Depuis des décennies, Clermont a rejeté son matériau emblématique, la pierre de Volvic… Sauf à travers la Cathédrale que certains refusent aujourd’hui de voir éclairée, de nuit histoire de ne pas déranger le sommeil des petits oiseaux, ou d’en reconnaître son rôle premier de lieu de culte. Plutôt que de l’ériger en symbole, les décideurs ont préféré ignorer cette pierre locale, prétextant sa couleur sombre comme un obstacle esthétique. Ce refus a contribué à l’absence d’une identité visuelle forte, laissant la ville se développer sans ligne directrice architecturale claire.
Vers une cohérence architecturale
Les dernières décennies ont été marquées par des constructions disparates, souvent sans harmonie. Mais aujourd’hui, la tendance s’inverse : investisseurs, donneurs d’ordre et architectes ont « enfin » compris l’importance d’un dialogue visuel entre les bâtiments. Clermont-Ferrand retrouve peu à peu une cohérence, posant les bases d’une identité urbaine plus affirmée, enfin assumée.

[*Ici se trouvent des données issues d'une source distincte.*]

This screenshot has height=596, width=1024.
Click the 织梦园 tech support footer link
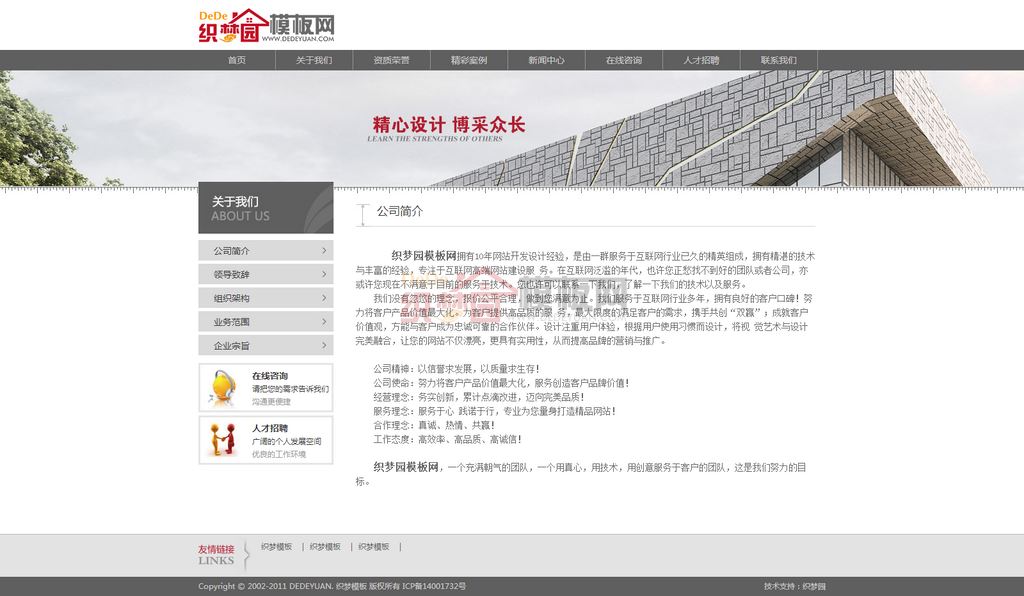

De nouveaux modèles de vie
L’évolution des modes de vie et des attentes impose de repenser les quartiers : moins de gigantisme, plus de collectivité, sans tomber dans un collectivisme uniformisant. La ville se réinvente autour d’espaces plus humains, favorisant la mixité et la convivialité, et offrant un nouveau visage qui reflète les aspirations contemporaines.